Selenium is an element found in coal that is not consumed in the combustion process and typically can be found in several of a plant’s post-combustion waste streams.
AEP is installing GE’s system to allow its 1,300-megawatt Mountaineer generating station to comply with a new discharge limit for selenium. Construction of AEP’s treatment facility began in July 2010. The system is scheduled to become operational by the end of 2011.
AEP is the third U.S. utility to deploy GE’s pioneering wastewater treatment process. The installation is GE’s fifth in the coal-fired power industry and 10th overall. While GE’s process also is capable of removing other constituents such as nitrate and a variety of metals, AEP’s focus at Mountaineer is selenium reduction.
“AEP’s deployment of our ABMet technology underscores the importance of partnerships between coal plant operators and service providers to develop and commercialize the latest cleaner energy and water technologies,” said Jeff Connelly, vice president, engineered systems—water and process technologies for GE Power & Water. “If coal is going to continue serving as a major energy source, it is essential for the industry to support the deployment of new technologies that can help to dramatically reduce its environmental footprint.”
GE; Indianapolis-based Bowen Eng.; HDR Eng. of Omaha, Neb.; and River Consulting of Columbus, Ohio, are supporting AEP’s project team under a single agreement.
The U.S. Environmental Protection Agency first established a national water quality standard for selenium in 1987. In 2011, the agency is expected to propose a revised limit based on current selenium levels in fish and also is developing revised effluent limitation guidelines for the steam-electric power industry that are expected to be released in draft form in 2012.

**Provided data**
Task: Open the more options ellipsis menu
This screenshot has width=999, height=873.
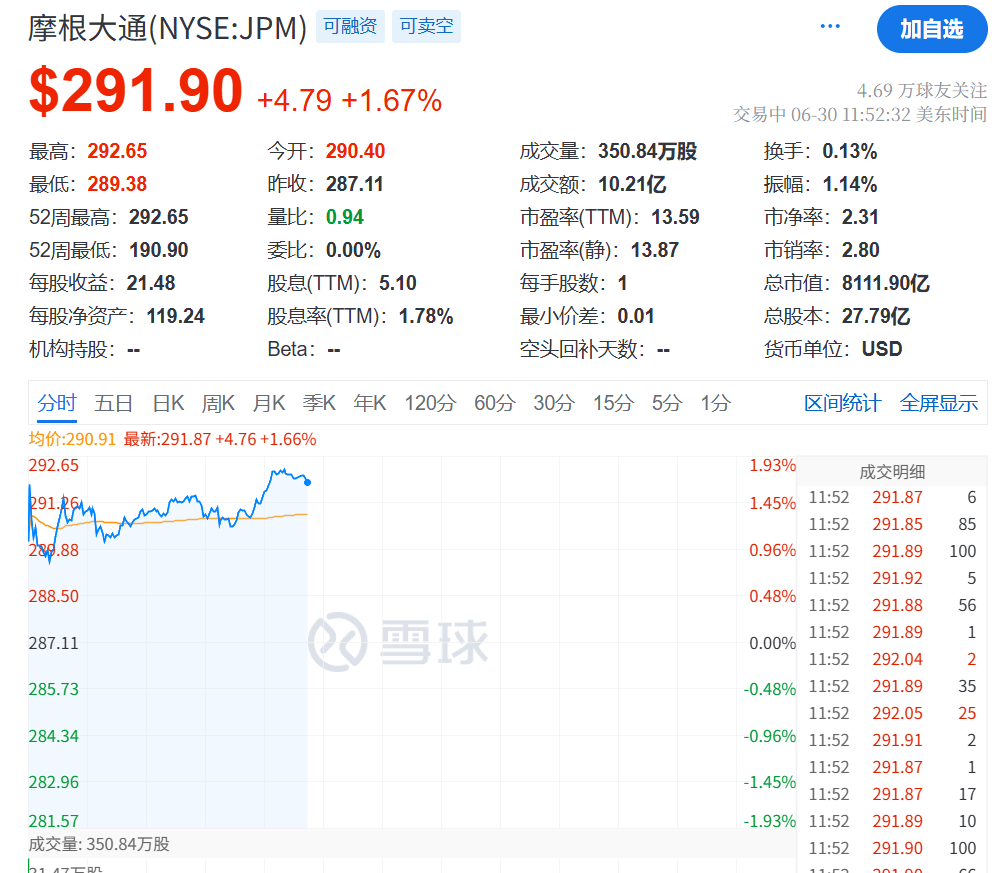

**Work to do**
Restate the selenium article, starting at "Selenium is an" and ending at "end of 2011.", swapping "combustion process" for "burning process".

**Expected answer**
Selenium is an element found in coal that is not consumed in the burning process and typically can be found in several of a plant’s post-combustion waste streams.
AEP is installing GE’s system to allow its 1,300-megawatt Mountaineer generating station to comply with a new discharge limit for selenium. Construction of AEP’s treatment facility began in July 2010. The system is scheduled to become operational by the end of 2011.